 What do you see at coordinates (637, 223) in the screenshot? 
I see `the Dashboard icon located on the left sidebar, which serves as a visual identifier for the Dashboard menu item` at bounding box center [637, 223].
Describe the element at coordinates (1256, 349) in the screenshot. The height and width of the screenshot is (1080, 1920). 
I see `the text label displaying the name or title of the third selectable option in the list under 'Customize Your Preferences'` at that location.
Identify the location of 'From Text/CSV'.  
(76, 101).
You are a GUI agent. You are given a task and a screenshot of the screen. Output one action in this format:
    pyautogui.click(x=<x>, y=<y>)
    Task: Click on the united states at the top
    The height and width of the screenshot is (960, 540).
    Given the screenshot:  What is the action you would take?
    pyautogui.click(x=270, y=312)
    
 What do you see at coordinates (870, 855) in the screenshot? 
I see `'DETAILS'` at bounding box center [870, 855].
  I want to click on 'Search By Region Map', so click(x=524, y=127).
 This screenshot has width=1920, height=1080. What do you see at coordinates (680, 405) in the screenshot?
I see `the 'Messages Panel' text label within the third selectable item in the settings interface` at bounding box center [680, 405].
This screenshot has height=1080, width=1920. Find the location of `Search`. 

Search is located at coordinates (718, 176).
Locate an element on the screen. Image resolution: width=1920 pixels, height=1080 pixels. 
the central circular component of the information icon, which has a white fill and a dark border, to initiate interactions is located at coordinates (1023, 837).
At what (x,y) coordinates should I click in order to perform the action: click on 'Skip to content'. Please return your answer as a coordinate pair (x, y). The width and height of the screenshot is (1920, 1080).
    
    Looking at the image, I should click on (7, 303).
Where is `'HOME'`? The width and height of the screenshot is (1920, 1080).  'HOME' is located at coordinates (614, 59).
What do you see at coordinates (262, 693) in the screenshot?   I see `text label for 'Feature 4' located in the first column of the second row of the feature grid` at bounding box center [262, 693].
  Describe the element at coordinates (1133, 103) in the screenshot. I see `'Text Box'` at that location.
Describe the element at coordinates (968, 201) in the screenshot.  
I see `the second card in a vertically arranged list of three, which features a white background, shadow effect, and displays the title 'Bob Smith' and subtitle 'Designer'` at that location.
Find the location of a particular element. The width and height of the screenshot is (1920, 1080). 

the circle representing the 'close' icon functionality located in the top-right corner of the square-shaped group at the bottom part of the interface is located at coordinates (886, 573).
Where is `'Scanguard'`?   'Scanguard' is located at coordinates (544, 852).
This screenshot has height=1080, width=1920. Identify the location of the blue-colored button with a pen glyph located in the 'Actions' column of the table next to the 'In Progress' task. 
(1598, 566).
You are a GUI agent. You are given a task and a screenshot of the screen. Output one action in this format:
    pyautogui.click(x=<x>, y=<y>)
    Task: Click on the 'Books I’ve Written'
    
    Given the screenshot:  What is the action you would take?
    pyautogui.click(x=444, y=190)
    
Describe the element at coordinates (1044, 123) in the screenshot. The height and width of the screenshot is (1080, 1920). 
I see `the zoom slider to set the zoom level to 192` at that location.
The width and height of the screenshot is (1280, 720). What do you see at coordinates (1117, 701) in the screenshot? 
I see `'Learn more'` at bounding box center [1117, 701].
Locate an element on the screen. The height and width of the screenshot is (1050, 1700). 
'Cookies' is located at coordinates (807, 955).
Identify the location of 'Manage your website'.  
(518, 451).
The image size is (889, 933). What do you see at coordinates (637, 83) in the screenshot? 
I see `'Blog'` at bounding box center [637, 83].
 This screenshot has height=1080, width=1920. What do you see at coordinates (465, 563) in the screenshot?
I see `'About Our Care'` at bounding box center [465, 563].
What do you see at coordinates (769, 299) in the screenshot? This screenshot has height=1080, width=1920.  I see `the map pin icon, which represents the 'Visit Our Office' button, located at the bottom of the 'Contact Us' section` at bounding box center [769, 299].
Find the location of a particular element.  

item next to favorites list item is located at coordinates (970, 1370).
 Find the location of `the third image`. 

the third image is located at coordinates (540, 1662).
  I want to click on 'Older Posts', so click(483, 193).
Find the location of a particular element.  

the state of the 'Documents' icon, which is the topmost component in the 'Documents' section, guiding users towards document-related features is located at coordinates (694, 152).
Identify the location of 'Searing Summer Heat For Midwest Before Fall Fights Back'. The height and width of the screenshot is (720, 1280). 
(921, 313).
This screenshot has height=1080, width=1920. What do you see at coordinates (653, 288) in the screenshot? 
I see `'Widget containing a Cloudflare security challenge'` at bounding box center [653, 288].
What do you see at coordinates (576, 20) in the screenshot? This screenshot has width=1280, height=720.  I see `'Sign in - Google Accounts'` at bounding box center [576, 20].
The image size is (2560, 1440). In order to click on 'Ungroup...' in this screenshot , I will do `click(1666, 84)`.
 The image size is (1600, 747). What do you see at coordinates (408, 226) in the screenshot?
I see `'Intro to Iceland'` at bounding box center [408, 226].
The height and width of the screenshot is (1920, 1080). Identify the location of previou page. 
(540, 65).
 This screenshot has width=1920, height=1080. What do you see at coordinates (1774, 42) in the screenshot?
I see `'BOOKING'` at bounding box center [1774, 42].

▸ To do
Copy out every one of the entries above word for word, with nothing added or left out.

▸ Result
 What do you see at coordinates (637, 223) in the screenshot? 
I see `the Dashboard icon located on the left sidebar, which serves as a visual identifier for the Dashboard menu item` at bounding box center [637, 223].
Describe the element at coordinates (1256, 349) in the screenshot. The height and width of the screenshot is (1080, 1920). 
I see `the text label displaying the name or title of the third selectable option in the list under 'Customize Your Preferences'` at that location.
Identify the location of 'From Text/CSV'.  
(76, 101).
You are a GUI agent. You are given a task and a screenshot of the screen. Output one action in this format:
    pyautogui.click(x=<x>, y=<y>)
    Task: Click on the united states at the top
    The height and width of the screenshot is (960, 540).
    Given the screenshot:  What is the action you would take?
    pyautogui.click(x=270, y=312)
    
 What do you see at coordinates (870, 855) in the screenshot? 
I see `'DETAILS'` at bounding box center [870, 855].
  I want to click on 'Search By Region Map', so click(x=524, y=127).
 This screenshot has width=1920, height=1080. What do you see at coordinates (680, 405) in the screenshot?
I see `the 'Messages Panel' text label within the third selectable item in the settings interface` at bounding box center [680, 405].
This screenshot has height=1080, width=1920. Find the location of `Search`. 

Search is located at coordinates (718, 176).
Locate an element on the screen. Image resolution: width=1920 pixels, height=1080 pixels. 
the central circular component of the information icon, which has a white fill and a dark border, to initiate interactions is located at coordinates (1023, 837).
At what (x,y) coordinates should I click in order to perform the action: click on 'Skip to content'. Please return your answer as a coordinate pair (x, y). The width and height of the screenshot is (1920, 1080).
    
    Looking at the image, I should click on (7, 303).
Where is `'HOME'`? The width and height of the screenshot is (1920, 1080).  'HOME' is located at coordinates (614, 59).
What do you see at coordinates (262, 693) in the screenshot?   I see `text label for 'Feature 4' located in the first column of the second row of the feature grid` at bounding box center [262, 693].
  Describe the element at coordinates (1133, 103) in the screenshot. I see `'Text Box'` at that location.
Describe the element at coordinates (968, 201) in the screenshot.  
I see `the second card in a vertically arranged list of three, which features a white background, shadow effect, and displays the title 'Bob Smith' and subtitle 'Designer'` at that location.
Find the location of a particular element. The width and height of the screenshot is (1920, 1080). 

the circle representing the 'close' icon functionality located in the top-right corner of the square-shaped group at the bottom part of the interface is located at coordinates (886, 573).
Where is `'Scanguard'`?   'Scanguard' is located at coordinates (544, 852).
This screenshot has height=1080, width=1920. Identify the location of the blue-colored button with a pen glyph located in the 'Actions' column of the table next to the 'In Progress' task. 
(1598, 566).
You are a GUI agent. You are given a task and a screenshot of the screen. Output one action in this format:
    pyautogui.click(x=<x>, y=<y>)
    Task: Click on the 'Books I’ve Written'
    
    Given the screenshot:  What is the action you would take?
    pyautogui.click(x=444, y=190)
    
Describe the element at coordinates (1044, 123) in the screenshot. The height and width of the screenshot is (1080, 1920). 
I see `the zoom slider to set the zoom level to 192` at that location.
The width and height of the screenshot is (1280, 720). What do you see at coordinates (1117, 701) in the screenshot? 
I see `'Learn more'` at bounding box center [1117, 701].
Locate an element on the screen. The height and width of the screenshot is (1050, 1700). 
'Cookies' is located at coordinates (807, 955).
Identify the location of 'Manage your website'.  
(518, 451).
The image size is (889, 933). What do you see at coordinates (637, 83) in the screenshot? 
I see `'Blog'` at bounding box center [637, 83].
 This screenshot has height=1080, width=1920. What do you see at coordinates (465, 563) in the screenshot?
I see `'About Our Care'` at bounding box center [465, 563].
What do you see at coordinates (769, 299) in the screenshot? This screenshot has height=1080, width=1920.  I see `the map pin icon, which represents the 'Visit Our Office' button, located at the bottom of the 'Contact Us' section` at bounding box center [769, 299].
Find the location of a particular element.  

item next to favorites list item is located at coordinates (970, 1370).
 Find the location of `the third image`. 

the third image is located at coordinates (540, 1662).
  I want to click on 'Older Posts', so click(483, 193).
Find the location of a particular element.  

the state of the 'Documents' icon, which is the topmost component in the 'Documents' section, guiding users towards document-related features is located at coordinates (694, 152).
Identify the location of 'Searing Summer Heat For Midwest Before Fall Fights Back'. The height and width of the screenshot is (720, 1280). 
(921, 313).
This screenshot has height=1080, width=1920. What do you see at coordinates (653, 288) in the screenshot? 
I see `'Widget containing a Cloudflare security challenge'` at bounding box center [653, 288].
What do you see at coordinates (576, 20) in the screenshot? This screenshot has width=1280, height=720.  I see `'Sign in - Google Accounts'` at bounding box center [576, 20].
The image size is (2560, 1440). In order to click on 'Ungroup...' in this screenshot , I will do `click(1666, 84)`.
 The image size is (1600, 747). What do you see at coordinates (408, 226) in the screenshot?
I see `'Intro to Iceland'` at bounding box center [408, 226].
The height and width of the screenshot is (1920, 1080). Identify the location of previou page. 
(540, 65).
 This screenshot has width=1920, height=1080. What do you see at coordinates (1774, 42) in the screenshot?
I see `'BOOKING'` at bounding box center [1774, 42].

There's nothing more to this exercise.